Running one hand through his hair, I pull him ever closer to me as I try to deepen our kiss. My tongue sweeps against his in long, slow, tantalizing strokes, and it doesn't take long before I feel him harden beneath me. I show him how pleased I am with his response to me by grinding my clit against his length. A groan of pleasure rumbles from deep within his chest as he finally grabs my ass hard in appreciation. Finally, my man is going to have his way with me, but right when I think I've got him where I want him, he pulls back.

"Gigi, please just—" he's really struggling now, and I feel bad for not understanding what's happening. This nervous side is new to me. Fiddling with the crisscross of my top, his eyes finally find mine before he says, "Baby, I love you so much. I've been trying to tell you all night that I want to spend the rest of my life making you the happiest woman in the world. I want to go to bed with you in my arms every night so that you're the first face I see every morning. I want you to promise to be my forever, I need you to be my forever, Gigi."

His eyes are searching mine for what feels like an answer. Suddenly the set-up, his behavior, and his confession all make sense. My eyes go wide, and I'm rendered speechless.

August

Fourteen

Ayearago,Ifelt like my life would forever be endless obligations, infinite misery living a life that wasn’t mine, and unrelenting fake relationships. Then she walked into my life. The day I met Gianna was when I suddenly had a purpose outside the life I was predestined to live. I wouldn’t call what we had love at first sight, but a part of her soul called to mine, and I knew I couldn’t stay away. Being near, touching, and having her became as necessary as breathing air.

My entire life has been filled with expectations, the role I needed to fill, the people I needed to please, and the woman I should marry. I didn’t want any of it, and I became resentful and jaded. I didn’t appreciate what I had because I was forced to be someone I wasn’t. Ethan told me the root of his issue with me was that I was always so ungrateful for everything I had. My answer was that the grass always looks greener on the other side. I envied him for his apparently carefree lifestyle while he envied my seemingly traditional established one. Ultimately, we both agreed our feud was ridiculous and had nothing to do with our true characters.

Yes, he hooked up with Carson to spite me, and if Carson had been the girl of my dreams, I might have been upset, but I was using her just as she was using me. We both got what we wanted from our relationship. I showed up to her funeral with Gigi on my arm. I told her everything about the night Carson died, the circumstances leading up to it, and our history. I held nothing back. I wanted Gigi to know everything. A part of me needed her to know everything.

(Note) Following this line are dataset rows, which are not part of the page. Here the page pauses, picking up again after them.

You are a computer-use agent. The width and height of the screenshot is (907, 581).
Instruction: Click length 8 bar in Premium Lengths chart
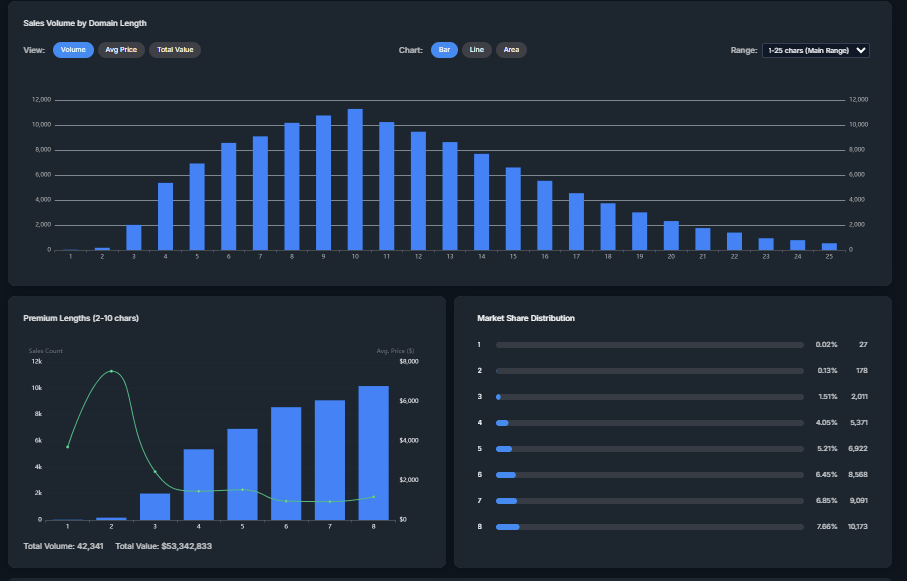373,452
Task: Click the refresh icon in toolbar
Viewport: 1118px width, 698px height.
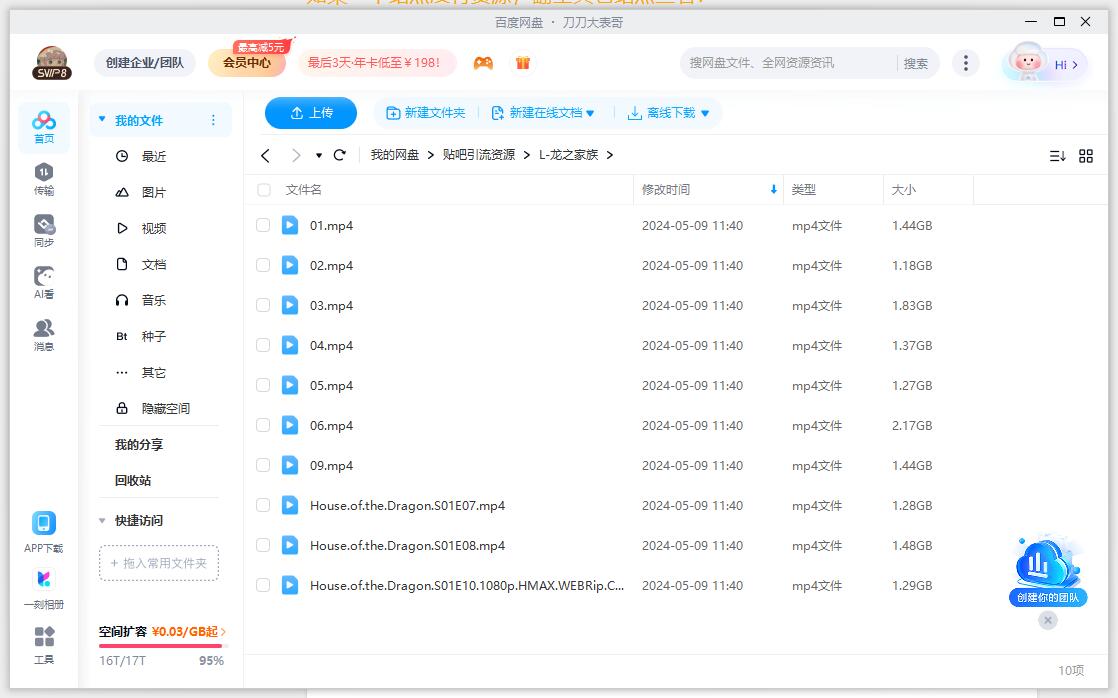Action: tap(339, 156)
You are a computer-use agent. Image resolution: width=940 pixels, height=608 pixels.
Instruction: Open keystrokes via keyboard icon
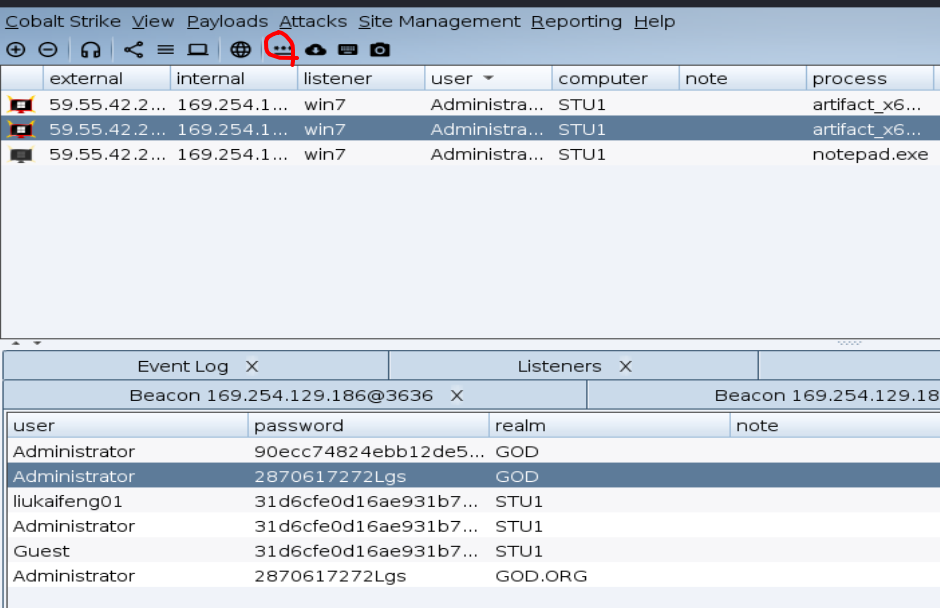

A few days later, I decided it was time to talk with my father. I needed to sit down and tell him about the life I wanted. The things that would make me happy. I was intent on manning up and owning my shit. The events of the last year showed me that life is too short to spend it doing anything less than what you love.

The week after I got shot, I returned to Reds to pack up my desk and have lunch with my father. I held nothing back and confessed everything I had buried deep over the years. Every instance where I almost confronted them, the purchase of the cabin, and how with every ounce of my being, I knew one day, with or without Gigi, I would have eventually ended up in the same place. Letting him down and not filling his shoes the way he’d planned for the last twenty-six years of my life was hard.

When I was through getting everything off my chest and laying all my cards on the table, I couldn’t bear to look at him. I didn’t want to see the disappointment in his eyes. My dad was a great father, an amazing husband, and an astute businessman, and for these reasons, I always stayed the course and did what was expected of me, because I didn’t want to let him down.